▸ **Task brief**
Retype all of the material below word for word, keeping every line unchanged.

▸ **Data provided**
** START **
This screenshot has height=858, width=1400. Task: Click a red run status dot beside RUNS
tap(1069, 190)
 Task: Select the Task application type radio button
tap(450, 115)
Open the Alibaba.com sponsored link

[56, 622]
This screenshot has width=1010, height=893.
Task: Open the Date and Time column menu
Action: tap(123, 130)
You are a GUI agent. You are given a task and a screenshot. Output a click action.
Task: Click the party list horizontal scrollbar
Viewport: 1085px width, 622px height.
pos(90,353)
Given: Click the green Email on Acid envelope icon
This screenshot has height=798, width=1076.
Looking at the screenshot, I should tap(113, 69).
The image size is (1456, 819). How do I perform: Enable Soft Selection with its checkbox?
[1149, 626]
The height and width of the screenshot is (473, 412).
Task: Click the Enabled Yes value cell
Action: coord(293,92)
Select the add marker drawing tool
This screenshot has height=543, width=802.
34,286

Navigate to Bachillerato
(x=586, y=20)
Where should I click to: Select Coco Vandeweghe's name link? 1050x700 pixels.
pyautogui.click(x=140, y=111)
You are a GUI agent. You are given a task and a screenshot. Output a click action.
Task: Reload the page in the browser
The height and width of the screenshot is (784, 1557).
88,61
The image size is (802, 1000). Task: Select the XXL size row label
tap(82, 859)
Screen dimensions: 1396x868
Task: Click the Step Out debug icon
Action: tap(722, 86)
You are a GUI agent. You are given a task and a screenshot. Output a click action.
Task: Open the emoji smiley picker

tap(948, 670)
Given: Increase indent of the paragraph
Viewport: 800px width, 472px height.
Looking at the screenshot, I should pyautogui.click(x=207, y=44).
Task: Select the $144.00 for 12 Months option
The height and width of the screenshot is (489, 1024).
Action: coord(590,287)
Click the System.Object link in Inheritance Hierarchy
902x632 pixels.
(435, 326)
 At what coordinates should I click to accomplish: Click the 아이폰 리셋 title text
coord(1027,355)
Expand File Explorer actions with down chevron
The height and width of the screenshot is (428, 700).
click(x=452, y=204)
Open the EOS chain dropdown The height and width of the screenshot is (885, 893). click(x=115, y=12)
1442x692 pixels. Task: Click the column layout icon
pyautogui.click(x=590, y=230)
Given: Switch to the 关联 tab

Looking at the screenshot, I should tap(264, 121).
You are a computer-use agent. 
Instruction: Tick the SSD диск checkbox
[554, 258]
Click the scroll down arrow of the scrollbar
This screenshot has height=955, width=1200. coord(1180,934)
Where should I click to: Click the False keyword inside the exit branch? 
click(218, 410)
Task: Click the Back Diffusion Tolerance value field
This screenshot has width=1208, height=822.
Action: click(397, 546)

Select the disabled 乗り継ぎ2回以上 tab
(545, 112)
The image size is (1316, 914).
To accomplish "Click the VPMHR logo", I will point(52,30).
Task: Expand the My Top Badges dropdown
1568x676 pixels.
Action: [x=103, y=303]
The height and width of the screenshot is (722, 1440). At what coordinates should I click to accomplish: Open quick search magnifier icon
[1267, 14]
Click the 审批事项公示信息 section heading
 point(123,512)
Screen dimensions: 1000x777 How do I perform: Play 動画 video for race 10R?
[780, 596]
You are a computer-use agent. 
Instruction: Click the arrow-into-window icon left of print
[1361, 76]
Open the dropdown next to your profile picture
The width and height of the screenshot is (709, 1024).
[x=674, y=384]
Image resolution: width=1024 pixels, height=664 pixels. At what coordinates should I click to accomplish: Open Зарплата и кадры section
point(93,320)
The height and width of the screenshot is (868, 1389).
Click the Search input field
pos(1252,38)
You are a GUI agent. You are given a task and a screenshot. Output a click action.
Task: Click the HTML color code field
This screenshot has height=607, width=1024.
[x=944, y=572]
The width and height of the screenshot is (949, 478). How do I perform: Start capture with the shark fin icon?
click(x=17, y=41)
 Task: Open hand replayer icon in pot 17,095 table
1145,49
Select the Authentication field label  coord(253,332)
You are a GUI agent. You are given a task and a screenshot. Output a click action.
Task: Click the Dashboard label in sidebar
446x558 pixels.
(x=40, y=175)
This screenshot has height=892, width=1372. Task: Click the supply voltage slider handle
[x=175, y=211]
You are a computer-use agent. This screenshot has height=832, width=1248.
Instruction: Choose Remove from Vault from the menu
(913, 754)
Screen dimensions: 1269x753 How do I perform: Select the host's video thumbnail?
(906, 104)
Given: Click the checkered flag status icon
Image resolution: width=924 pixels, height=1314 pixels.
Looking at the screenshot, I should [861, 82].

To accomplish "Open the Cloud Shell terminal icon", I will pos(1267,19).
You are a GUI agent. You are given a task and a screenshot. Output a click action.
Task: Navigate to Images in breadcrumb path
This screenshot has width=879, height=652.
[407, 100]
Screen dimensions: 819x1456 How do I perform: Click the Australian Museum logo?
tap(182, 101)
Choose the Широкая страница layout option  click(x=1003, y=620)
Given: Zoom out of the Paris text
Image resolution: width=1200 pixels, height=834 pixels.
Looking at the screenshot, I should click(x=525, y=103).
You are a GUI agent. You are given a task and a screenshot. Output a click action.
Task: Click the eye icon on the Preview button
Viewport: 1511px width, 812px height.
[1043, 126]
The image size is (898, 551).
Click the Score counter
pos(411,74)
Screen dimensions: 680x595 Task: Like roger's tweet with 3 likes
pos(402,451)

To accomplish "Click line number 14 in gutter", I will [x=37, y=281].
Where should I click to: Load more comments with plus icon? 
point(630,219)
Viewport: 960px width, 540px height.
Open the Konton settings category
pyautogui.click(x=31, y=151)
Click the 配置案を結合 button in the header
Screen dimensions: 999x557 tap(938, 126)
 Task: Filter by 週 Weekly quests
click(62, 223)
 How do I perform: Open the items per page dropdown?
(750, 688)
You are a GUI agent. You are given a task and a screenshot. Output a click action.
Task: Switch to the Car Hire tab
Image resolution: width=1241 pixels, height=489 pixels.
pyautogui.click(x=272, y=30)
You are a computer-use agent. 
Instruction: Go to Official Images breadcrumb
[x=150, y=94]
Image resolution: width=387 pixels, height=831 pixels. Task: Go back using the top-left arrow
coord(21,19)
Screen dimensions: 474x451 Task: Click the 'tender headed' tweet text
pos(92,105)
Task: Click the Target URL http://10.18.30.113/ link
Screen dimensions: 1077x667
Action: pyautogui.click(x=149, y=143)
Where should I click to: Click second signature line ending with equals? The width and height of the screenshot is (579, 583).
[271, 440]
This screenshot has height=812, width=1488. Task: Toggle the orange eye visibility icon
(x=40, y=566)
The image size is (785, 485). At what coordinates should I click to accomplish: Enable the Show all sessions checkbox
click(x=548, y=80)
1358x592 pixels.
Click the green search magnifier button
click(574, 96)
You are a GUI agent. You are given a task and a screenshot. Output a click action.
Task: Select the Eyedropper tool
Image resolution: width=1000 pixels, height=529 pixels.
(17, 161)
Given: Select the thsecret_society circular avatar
** END **
▸ **Exercise response**
This screenshot has height=858, width=1400. Task: Click a red run status dot beside RUNS
tap(1069, 190)
 Task: Select the Task application type radio button
tap(450, 115)
Open the Alibaba.com sponsored link

[56, 622]
This screenshot has width=1010, height=893.
Task: Open the Date and Time column menu
Action: tap(123, 130)
You are a GUI agent. You are given a task and a screenshot. Output a click action.
Task: Click the party list horizontal scrollbar
Viewport: 1085px width, 622px height.
pos(90,353)
Given: Click the green Email on Acid envelope icon
This screenshot has height=798, width=1076.
Looking at the screenshot, I should tap(113, 69).
The image size is (1456, 819). How do I perform: Enable Soft Selection with its checkbox?
[1149, 626]
The height and width of the screenshot is (473, 412).
Task: Click the Enabled Yes value cell
Action: coord(293,92)
Select the add marker drawing tool
This screenshot has height=543, width=802.
34,286

Navigate to Bachillerato
(x=586, y=20)
Where should I click to: Select Coco Vandeweghe's name link? 1050x700 pixels.
pyautogui.click(x=140, y=111)
You are a GUI agent. You are given a task and a screenshot. Output a click action.
Task: Reload the page in the browser
The height and width of the screenshot is (784, 1557).
88,61
The image size is (802, 1000). Task: Select the XXL size row label
tap(82, 859)
Screen dimensions: 1396x868
Task: Click the Step Out debug icon
Action: tap(722, 86)
You are a GUI agent. You are given a task and a screenshot. Output a click action.
Task: Open the emoji smiley picker

tap(948, 670)
Given: Increase indent of the paragraph
Viewport: 800px width, 472px height.
Looking at the screenshot, I should pyautogui.click(x=207, y=44).
Task: Select the $144.00 for 12 Months option
The height and width of the screenshot is (489, 1024).
Action: coord(590,287)
Click the System.Object link in Inheritance Hierarchy
902x632 pixels.
(435, 326)
 At what coordinates should I click to accomplish: Click the 아이폰 리셋 title text
coord(1027,355)
Expand File Explorer actions with down chevron
The height and width of the screenshot is (428, 700).
click(x=452, y=204)
Open the EOS chain dropdown The height and width of the screenshot is (885, 893). click(x=115, y=12)
1442x692 pixels. Task: Click the column layout icon
pyautogui.click(x=590, y=230)
Given: Switch to the 关联 tab

Looking at the screenshot, I should tap(264, 121).
You are a computer-use agent. 
Instruction: Tick the SSD диск checkbox
[554, 258]
Click the scroll down arrow of the scrollbar
This screenshot has height=955, width=1200. coord(1180,934)
Where should I click to: Click the False keyword inside the exit branch? 
click(218, 410)
Task: Click the Back Diffusion Tolerance value field
This screenshot has width=1208, height=822.
Action: click(397, 546)

Select the disabled 乗り継ぎ2回以上 tab
(545, 112)
The image size is (1316, 914).
To accomplish "Click the VPMHR logo", I will point(52,30).
Task: Expand the My Top Badges dropdown
1568x676 pixels.
Action: [x=103, y=303]
The height and width of the screenshot is (722, 1440). At what coordinates should I click to accomplish: Open quick search magnifier icon
[1267, 14]
Click the 审批事项公示信息 section heading
 point(123,512)
Screen dimensions: 1000x777 How do I perform: Play 動画 video for race 10R?
[780, 596]
You are a computer-use agent. 
Instruction: Click the arrow-into-window icon left of print
[1361, 76]
Open the dropdown next to your profile picture
The width and height of the screenshot is (709, 1024).
[x=674, y=384]
Image resolution: width=1024 pixels, height=664 pixels. At what coordinates should I click to accomplish: Open Зарплата и кадры section
point(93,320)
The height and width of the screenshot is (868, 1389).
Click the Search input field
pos(1252,38)
You are a GUI agent. You are given a task and a screenshot. Output a click action.
Task: Click the HTML color code field
This screenshot has height=607, width=1024.
[x=944, y=572]
The width and height of the screenshot is (949, 478). How do I perform: Start capture with the shark fin icon?
click(x=17, y=41)
 Task: Open hand replayer icon in pot 17,095 table
1145,49
Select the Authentication field label  coord(253,332)
You are a GUI agent. You are given a task and a screenshot. Output a click action.
Task: Click the Dashboard label in sidebar
446x558 pixels.
(x=40, y=175)
This screenshot has height=892, width=1372. Task: Click the supply voltage slider handle
[x=175, y=211]
You are a computer-use agent. This screenshot has height=832, width=1248.
Instruction: Choose Remove from Vault from the menu
(913, 754)
Screen dimensions: 1269x753 How do I perform: Select the host's video thumbnail?
(906, 104)
Given: Click the checkered flag status icon
Image resolution: width=924 pixels, height=1314 pixels.
Looking at the screenshot, I should [861, 82].

To accomplish "Open the Cloud Shell terminal icon", I will pos(1267,19).
You are a GUI agent. You are given a task and a screenshot. Output a click action.
Task: Navigate to Images in breadcrumb path
This screenshot has width=879, height=652.
[407, 100]
Screen dimensions: 819x1456 How do I perform: Click the Australian Museum logo?
tap(182, 101)
Choose the Широкая страница layout option  click(x=1003, y=620)
Given: Zoom out of the Paris text
Image resolution: width=1200 pixels, height=834 pixels.
Looking at the screenshot, I should click(x=525, y=103).
You are a GUI agent. You are given a task and a screenshot. Output a click action.
Task: Click the eye icon on the Preview button
Viewport: 1511px width, 812px height.
[1043, 126]
The image size is (898, 551).
Click the Score counter
pos(411,74)
Screen dimensions: 680x595 Task: Like roger's tweet with 3 likes
pos(402,451)

To accomplish "Click line number 14 in gutter", I will [x=37, y=281].
Where should I click to: Load more comments with plus icon? 
point(630,219)
Viewport: 960px width, 540px height.
Open the Konton settings category
pyautogui.click(x=31, y=151)
Click the 配置案を結合 button in the header
Screen dimensions: 999x557 tap(938, 126)
 Task: Filter by 週 Weekly quests
click(62, 223)
 How do I perform: Open the items per page dropdown?
(750, 688)
You are a GUI agent. You are given a task and a screenshot. Output a click action.
Task: Switch to the Car Hire tab
Image resolution: width=1241 pixels, height=489 pixels.
pyautogui.click(x=272, y=30)
You are a computer-use agent. 
Instruction: Go to Official Images breadcrumb
[x=150, y=94]
Image resolution: width=387 pixels, height=831 pixels. Task: Go back using the top-left arrow
coord(21,19)
Screen dimensions: 474x451 Task: Click the 'tender headed' tweet text
pos(92,105)
Task: Click the Target URL http://10.18.30.113/ link
Screen dimensions: 1077x667
Action: pyautogui.click(x=149, y=143)
Where should I click to: Click second signature line ending with equals? The width and height of the screenshot is (579, 583).
[271, 440]
This screenshot has height=812, width=1488. Task: Toggle the orange eye visibility icon
(x=40, y=566)
The image size is (785, 485). At what coordinates should I click to accomplish: Enable the Show all sessions checkbox
click(x=548, y=80)
1358x592 pixels.
Click the green search magnifier button
click(574, 96)
You are a GUI agent. You are given a task and a screenshot. Output a click action.
Task: Select the Eyedropper tool
Image resolution: width=1000 pixels, height=529 pixels.
(17, 161)
Given: Select the thsecret_society circular avatar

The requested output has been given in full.